Nel cuore del centro storico di Palermo, alle spalle delle absidi della Cattedrale si trova piazza Sett’Angeli, tra le vie delle Scuole, Simone di Bologna, dell’Incoronazione e Sant’Agata alla Guilla. La piazza offre un punto di visto molto particolare sul grande edificio di culto palermitano, sorprendendo chi vi si trova per la prima volta. A rendere interessante questi luoghi è la storia di quei sette angeli che ricorrono nel nome. Qui, fino al XIII secolo, vi era un’omonima Badia, con annessa chiesa. Si narra che vi si trovassero anche le case in cui nacquero Oliva e Ninfa, patrone del capoluogo. Nel 1516 fu rivenuto nella chiesa un affresco con i Sette Principi Celesti, con i sette nomi:
Il ritrovamento delle immagini dei Sette Angeli, risvegliò la grande devozione nei loro confronti. Nel 1529 venne costruito un monastero dedicato a San Francesco di Paola sotto il titolo dei «Sette Angeli», gestito dall’Ordine dei Minimi di Sant’Oliva, proprio in ricordo di quell’affresco trovato nella chiesa. Il nome della chiesa, inizialmente consacrata a Sant’Oliva e Santa Ninfa, venne cambiato in Sant’Angelo al Piano, dal vicino “Piano della Cattedrale”, per poi diventare dei Sett’Angeli. Carlo V d’Asburgo, che si trovava a Palermo reduce dalla conquista di Tunisi del 1535, commissionò a Hieronymus Wierix delle incisioni fedeli per diffonderne il culto a Roma e nell’Impero. La nobiltà di Palermo costituì la Confraternita dei Sette Angeli, che fu detta Imperiale, perché lo stesso Imperatore Carlo V volle essere annoverato tra i devoti.

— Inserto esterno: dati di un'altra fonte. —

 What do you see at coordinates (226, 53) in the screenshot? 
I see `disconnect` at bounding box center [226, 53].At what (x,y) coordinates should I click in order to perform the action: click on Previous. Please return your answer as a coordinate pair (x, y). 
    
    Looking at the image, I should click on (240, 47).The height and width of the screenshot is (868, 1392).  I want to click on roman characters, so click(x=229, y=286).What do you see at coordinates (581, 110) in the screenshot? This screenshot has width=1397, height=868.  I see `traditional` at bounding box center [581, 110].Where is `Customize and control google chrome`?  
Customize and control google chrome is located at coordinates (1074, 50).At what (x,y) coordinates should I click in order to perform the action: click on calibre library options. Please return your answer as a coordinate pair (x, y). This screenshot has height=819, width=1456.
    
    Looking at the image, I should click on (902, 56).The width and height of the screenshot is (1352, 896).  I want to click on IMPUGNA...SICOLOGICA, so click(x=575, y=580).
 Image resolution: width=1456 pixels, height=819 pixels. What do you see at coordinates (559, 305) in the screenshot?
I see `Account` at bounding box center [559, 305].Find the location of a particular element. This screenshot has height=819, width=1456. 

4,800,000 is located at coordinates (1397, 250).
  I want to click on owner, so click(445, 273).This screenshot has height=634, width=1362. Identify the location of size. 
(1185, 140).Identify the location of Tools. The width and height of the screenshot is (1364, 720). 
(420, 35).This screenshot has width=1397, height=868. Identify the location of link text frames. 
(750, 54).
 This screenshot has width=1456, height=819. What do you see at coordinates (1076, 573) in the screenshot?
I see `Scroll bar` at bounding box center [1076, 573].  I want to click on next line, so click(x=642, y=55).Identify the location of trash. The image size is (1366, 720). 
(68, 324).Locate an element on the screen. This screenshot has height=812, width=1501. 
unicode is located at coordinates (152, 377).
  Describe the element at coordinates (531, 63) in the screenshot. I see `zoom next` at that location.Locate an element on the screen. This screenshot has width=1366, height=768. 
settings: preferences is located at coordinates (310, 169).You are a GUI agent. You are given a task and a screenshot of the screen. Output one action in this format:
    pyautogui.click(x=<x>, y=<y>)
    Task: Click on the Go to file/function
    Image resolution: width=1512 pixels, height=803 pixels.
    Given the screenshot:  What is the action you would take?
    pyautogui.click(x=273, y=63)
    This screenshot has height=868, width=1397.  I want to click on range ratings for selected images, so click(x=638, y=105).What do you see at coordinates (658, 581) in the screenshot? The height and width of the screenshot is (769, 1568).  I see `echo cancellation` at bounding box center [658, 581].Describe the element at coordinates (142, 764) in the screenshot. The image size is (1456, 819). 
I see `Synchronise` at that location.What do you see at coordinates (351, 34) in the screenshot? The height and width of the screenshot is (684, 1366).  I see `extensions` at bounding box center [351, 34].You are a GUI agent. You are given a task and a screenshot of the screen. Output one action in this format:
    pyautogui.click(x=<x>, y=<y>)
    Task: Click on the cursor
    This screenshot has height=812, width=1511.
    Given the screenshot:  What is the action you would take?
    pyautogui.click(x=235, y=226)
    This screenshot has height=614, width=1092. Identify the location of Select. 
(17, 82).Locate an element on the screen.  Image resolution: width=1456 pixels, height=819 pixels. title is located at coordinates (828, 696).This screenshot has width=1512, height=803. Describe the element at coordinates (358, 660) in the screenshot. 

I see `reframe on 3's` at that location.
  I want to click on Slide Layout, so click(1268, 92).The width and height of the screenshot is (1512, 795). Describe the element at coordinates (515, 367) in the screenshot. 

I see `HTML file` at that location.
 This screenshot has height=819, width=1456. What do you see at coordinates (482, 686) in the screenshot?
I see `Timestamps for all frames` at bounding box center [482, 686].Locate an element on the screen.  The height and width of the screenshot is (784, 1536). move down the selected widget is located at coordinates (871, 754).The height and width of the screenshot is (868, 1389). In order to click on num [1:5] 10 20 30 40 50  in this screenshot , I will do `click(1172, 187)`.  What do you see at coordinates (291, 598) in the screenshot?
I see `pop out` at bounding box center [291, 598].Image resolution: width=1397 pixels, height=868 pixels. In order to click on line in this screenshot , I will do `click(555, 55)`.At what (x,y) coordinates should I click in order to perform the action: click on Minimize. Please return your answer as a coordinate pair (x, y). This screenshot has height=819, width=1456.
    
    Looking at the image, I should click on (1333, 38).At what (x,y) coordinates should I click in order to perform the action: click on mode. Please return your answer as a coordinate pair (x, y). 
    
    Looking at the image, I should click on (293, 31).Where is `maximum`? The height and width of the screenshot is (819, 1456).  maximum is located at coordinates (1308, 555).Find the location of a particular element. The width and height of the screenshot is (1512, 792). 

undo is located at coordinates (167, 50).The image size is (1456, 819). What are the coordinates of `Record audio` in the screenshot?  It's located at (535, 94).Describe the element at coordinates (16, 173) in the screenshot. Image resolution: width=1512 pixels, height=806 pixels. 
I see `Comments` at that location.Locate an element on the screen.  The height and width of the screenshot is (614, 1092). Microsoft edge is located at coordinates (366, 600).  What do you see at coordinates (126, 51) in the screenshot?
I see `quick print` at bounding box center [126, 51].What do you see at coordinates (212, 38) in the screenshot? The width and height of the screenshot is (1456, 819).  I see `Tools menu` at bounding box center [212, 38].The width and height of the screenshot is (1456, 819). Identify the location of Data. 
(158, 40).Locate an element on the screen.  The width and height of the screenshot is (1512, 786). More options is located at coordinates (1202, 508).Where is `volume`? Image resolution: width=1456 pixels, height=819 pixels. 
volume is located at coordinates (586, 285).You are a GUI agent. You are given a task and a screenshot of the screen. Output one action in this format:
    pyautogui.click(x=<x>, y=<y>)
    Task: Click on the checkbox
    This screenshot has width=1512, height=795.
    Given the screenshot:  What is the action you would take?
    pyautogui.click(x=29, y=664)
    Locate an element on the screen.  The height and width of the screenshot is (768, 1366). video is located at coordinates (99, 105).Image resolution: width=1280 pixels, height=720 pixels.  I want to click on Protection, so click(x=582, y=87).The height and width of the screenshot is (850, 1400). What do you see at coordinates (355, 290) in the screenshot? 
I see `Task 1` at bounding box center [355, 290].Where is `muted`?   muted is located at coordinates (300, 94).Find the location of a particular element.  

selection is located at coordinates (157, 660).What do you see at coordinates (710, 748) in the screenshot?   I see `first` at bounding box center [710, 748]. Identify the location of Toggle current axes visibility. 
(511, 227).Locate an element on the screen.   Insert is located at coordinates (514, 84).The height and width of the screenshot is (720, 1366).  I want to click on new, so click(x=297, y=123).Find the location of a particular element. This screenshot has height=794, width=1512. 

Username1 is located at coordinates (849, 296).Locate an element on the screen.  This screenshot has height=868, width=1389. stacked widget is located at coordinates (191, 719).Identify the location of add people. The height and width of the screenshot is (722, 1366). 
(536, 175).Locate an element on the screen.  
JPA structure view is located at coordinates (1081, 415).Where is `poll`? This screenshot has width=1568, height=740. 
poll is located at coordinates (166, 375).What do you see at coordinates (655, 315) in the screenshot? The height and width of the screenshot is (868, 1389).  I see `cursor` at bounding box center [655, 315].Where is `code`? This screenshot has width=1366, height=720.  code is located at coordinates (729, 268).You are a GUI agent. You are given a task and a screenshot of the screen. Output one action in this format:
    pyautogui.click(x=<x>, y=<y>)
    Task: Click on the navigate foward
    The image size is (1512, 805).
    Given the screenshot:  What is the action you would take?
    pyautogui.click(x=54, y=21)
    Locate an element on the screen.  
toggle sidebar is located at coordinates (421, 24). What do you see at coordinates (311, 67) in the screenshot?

Sia la chiesa che il monastero furono in gran parte distrutti nel 1860, nel corso dei combattimenti tra truppe borboniche e garibaldine. Fu al termine di quegli scontri che si formò la piazza come oggi la conosciamo. I locali del monastero vennero trasformati in una scuola superiore. Al centro della piazza troviamo un monumento in ricordo delle vittime civili della guerra, in particolare di quanti morirono il 9 maggio del 1943, quando una bomba centrò un rifugio della zona, uccidendo molti cittadini.